Si l’essentiel du travail a porté sur les poétiques néo-latines, d’autres axes de recherche secondaires ont aussi été explorés. L’étude de la réflexion moderne sur le langage des mystiques, objet d’un précédent projet du GEMCA (projet FRFC « Pensée figurée et expérience mystique »), s’est révélée pertinente également dans le cadre de cet ARC, dans la mesure où un tel langage emprunte à la poésie une partie de ses procédés (expression figurée, métaphores, discours voilé…) tout en aspirant à une légitimité théologique, elle-même âprement discutée par les théologiens scolastiques. Dans ce contexte, Aline Smeesters poursuit l’analyse et l’édition-traduction de la Pro Theologia Mystica Clavis du jésuite Maximilianus Sandaeus (Cologne, 1640) ; elle a été assistée dans cette tâche par Monica Baur, qui a été engagée pendant une année pour faciliter le travail d’édition et d’annotation de l’ouvrage.
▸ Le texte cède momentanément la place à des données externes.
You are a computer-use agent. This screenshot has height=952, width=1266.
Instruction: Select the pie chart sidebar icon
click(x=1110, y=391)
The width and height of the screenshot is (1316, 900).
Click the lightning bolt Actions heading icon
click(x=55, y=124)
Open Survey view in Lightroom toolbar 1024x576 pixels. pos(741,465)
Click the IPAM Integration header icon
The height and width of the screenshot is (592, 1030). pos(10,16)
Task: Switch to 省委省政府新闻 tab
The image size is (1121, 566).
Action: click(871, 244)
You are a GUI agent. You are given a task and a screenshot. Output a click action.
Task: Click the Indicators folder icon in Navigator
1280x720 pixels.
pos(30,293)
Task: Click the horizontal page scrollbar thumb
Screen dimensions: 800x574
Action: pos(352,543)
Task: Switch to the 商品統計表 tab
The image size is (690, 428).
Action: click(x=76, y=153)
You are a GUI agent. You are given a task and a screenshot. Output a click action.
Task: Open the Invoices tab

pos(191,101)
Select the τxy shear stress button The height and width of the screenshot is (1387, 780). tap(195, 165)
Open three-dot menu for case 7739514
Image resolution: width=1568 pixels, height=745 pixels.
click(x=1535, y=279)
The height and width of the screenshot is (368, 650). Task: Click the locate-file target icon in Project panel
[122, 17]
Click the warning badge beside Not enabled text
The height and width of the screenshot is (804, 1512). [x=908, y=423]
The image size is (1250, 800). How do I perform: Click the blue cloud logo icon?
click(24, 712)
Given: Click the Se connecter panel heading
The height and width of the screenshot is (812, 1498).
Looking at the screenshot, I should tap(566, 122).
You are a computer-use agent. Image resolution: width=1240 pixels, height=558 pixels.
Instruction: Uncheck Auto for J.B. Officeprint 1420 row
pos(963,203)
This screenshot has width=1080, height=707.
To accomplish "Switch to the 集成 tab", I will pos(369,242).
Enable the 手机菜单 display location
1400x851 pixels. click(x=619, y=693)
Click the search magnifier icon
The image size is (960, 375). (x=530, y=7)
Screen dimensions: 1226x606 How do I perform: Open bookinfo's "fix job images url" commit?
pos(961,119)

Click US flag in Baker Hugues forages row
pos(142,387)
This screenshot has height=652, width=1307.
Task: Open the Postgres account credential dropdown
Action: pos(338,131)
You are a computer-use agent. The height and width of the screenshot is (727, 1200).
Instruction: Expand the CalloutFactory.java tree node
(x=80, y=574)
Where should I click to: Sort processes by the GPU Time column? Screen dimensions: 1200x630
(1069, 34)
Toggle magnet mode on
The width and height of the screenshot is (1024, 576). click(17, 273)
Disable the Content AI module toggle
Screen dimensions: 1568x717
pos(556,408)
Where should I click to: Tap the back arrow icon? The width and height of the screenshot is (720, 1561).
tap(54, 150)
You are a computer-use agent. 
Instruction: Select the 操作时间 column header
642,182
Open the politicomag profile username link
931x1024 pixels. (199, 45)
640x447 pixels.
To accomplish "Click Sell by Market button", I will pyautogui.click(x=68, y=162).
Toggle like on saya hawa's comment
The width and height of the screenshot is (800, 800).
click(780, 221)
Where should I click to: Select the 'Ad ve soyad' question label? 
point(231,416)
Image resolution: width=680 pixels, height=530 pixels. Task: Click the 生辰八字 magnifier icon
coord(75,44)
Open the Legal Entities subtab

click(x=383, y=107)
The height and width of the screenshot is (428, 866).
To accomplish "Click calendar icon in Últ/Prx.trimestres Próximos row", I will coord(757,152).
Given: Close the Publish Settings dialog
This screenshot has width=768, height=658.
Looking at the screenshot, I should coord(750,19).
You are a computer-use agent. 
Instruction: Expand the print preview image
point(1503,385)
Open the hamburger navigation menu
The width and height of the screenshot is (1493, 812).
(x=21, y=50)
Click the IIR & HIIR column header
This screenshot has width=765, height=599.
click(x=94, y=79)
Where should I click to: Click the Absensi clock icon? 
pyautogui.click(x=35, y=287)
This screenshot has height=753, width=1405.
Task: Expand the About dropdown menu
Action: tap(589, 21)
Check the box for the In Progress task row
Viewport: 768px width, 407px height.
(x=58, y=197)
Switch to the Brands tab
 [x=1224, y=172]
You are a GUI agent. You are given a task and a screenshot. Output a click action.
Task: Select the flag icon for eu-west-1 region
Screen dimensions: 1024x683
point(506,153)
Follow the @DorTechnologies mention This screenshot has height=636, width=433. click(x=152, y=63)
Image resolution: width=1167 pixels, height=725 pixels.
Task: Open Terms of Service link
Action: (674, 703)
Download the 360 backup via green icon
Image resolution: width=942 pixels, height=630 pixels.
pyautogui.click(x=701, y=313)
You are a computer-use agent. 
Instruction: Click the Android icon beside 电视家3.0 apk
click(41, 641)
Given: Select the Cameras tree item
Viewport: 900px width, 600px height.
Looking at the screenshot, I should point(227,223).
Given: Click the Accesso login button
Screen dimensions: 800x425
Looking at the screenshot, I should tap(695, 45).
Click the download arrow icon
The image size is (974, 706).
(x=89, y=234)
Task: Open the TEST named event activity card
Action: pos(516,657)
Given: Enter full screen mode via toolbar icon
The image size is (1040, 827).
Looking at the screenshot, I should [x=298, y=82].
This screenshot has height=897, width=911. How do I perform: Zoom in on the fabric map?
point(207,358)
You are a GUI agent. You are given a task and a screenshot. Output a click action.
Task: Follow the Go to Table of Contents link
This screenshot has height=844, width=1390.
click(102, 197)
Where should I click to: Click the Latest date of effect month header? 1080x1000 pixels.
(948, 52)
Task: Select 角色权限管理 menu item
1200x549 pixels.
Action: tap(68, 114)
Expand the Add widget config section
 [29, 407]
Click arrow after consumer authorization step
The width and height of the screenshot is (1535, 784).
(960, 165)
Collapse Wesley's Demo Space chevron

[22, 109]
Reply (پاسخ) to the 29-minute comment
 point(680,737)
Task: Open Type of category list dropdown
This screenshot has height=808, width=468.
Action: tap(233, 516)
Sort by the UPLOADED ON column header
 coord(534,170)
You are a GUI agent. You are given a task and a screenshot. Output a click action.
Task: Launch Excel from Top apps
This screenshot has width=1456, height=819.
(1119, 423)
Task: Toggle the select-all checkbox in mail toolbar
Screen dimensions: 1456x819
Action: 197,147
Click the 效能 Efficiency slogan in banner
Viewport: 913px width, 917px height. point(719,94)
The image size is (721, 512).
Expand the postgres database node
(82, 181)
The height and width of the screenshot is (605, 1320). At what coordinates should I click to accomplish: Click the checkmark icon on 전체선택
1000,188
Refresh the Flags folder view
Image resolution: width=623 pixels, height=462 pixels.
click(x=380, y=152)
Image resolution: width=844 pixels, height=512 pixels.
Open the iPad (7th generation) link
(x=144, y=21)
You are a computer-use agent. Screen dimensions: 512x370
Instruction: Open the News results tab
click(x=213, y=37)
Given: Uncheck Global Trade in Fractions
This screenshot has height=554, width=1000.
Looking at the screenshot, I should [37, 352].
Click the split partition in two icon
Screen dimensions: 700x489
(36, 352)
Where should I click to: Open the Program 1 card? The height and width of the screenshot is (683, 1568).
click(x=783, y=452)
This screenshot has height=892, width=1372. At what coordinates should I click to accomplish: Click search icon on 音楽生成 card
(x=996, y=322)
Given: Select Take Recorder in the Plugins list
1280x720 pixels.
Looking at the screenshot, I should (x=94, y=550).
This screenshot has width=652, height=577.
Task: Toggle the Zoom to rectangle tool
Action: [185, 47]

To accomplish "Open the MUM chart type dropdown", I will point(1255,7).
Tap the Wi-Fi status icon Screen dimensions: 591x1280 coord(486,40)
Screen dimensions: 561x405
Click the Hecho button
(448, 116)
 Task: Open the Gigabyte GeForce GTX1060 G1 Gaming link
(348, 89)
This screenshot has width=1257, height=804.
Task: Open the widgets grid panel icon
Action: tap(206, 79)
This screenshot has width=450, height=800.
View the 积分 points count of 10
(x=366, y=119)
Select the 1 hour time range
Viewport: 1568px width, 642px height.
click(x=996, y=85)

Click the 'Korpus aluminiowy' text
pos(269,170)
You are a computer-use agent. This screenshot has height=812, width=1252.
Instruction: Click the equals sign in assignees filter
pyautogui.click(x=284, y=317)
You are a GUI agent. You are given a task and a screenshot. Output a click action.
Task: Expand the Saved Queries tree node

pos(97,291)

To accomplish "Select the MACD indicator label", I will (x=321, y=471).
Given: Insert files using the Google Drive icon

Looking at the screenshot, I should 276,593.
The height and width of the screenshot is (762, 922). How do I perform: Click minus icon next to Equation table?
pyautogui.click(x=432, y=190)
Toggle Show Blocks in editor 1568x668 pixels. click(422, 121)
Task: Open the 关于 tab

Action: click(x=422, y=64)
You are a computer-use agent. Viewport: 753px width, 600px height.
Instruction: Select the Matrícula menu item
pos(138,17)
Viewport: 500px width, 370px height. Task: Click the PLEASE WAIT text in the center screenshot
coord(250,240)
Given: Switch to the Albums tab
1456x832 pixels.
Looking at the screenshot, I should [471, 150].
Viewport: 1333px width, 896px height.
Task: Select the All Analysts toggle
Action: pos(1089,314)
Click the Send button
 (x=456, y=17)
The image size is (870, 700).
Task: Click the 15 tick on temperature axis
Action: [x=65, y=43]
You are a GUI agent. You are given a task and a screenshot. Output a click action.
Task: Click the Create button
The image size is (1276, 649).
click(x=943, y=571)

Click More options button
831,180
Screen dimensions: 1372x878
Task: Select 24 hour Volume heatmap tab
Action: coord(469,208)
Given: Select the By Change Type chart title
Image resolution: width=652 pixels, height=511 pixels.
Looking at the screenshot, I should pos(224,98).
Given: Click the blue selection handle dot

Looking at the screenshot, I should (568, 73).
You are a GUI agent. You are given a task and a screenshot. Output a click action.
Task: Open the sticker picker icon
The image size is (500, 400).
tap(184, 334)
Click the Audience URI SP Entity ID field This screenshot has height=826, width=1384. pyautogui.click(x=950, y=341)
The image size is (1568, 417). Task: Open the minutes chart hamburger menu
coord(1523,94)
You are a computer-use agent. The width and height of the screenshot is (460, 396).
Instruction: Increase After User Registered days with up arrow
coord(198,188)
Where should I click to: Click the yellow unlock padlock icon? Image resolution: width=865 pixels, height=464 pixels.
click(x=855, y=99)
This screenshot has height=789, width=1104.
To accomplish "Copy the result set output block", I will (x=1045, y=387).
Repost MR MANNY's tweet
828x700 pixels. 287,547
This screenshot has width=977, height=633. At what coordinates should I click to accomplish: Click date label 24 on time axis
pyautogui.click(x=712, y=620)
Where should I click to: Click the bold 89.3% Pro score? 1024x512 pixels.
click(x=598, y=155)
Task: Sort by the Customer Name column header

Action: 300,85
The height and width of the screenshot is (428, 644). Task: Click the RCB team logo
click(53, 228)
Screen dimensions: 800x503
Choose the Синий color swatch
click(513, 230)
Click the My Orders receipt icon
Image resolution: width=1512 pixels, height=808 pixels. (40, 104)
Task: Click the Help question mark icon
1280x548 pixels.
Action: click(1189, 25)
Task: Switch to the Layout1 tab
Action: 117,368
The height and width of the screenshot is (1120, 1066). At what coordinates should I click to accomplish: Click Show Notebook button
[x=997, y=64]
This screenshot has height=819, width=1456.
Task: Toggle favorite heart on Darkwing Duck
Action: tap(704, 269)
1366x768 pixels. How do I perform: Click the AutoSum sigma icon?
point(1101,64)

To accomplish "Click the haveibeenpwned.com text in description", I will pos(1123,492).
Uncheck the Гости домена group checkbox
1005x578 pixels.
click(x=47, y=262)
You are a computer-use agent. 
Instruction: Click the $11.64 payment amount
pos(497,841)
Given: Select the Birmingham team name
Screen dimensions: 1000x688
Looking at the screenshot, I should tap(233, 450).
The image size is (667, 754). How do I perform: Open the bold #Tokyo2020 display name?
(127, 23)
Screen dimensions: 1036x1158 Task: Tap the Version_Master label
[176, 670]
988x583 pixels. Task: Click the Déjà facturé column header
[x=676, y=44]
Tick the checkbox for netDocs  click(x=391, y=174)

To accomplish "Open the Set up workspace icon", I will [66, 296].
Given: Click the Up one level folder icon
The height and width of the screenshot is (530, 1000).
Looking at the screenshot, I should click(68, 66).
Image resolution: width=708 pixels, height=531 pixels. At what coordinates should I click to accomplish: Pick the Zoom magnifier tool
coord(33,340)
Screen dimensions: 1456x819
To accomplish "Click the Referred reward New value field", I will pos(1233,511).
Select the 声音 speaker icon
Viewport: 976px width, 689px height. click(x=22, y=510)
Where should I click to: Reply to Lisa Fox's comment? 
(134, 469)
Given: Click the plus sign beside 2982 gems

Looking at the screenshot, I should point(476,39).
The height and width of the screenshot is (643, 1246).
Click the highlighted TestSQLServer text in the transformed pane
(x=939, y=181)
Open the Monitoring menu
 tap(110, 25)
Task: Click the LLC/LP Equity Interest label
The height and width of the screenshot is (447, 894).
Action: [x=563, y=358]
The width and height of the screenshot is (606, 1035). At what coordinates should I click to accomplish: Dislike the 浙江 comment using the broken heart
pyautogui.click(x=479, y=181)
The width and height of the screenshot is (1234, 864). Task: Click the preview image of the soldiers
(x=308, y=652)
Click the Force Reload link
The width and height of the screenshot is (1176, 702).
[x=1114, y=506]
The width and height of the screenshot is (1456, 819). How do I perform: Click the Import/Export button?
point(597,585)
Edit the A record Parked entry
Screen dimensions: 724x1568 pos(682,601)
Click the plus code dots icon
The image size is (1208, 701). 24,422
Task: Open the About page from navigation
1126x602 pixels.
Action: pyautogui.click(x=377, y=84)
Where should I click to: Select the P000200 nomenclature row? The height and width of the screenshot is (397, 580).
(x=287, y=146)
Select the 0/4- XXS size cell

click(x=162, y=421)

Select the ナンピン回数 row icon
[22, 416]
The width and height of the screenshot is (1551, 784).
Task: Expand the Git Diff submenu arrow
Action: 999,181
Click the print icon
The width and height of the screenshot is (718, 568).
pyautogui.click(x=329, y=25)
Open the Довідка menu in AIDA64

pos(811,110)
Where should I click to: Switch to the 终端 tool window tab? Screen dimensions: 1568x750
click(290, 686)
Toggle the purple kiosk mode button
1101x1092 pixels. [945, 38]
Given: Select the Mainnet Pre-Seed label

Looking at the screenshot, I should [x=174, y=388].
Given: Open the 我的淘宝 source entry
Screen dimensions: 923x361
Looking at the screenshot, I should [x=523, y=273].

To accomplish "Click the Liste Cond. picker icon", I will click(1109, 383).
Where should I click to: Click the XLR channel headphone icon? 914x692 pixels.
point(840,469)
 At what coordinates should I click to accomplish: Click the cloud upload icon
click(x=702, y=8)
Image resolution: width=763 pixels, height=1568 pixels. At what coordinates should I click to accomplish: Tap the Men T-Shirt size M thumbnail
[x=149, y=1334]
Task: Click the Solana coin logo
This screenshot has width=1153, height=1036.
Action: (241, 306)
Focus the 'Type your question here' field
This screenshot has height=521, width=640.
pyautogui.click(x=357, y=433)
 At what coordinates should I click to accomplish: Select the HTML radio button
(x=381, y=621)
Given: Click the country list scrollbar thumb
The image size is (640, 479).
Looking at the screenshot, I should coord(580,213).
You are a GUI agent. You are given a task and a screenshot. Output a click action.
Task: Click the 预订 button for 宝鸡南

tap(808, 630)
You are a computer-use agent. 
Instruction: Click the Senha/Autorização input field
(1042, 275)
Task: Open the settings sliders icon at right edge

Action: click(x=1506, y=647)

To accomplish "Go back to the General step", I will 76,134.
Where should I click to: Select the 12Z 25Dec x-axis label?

La réflexion s’est également portée sur l’enseignement et la pratique du latin et de la poésie latine dans les collèges jésuites du 17e siècle, comme lieu de croisement de diverses influences (humanistes et scolastiques, entre autres). Aline Smeesters a notamment entrepris de mettre en relation, d’une part les théories scolastiques et médicales relatives aux organes des sens et à l’intellection, et d’autre part les représentations qui sont faites du développement physiologique du Dauphin de France nouveau-né dans plusieurs poèmes et discours encomiastiques dus à des jésuites français en 1638-39 (reliant ainsi ses recherches actuelles au dossier des généthliaques jésuites princiers qui constituait son précédent chantier de recherches).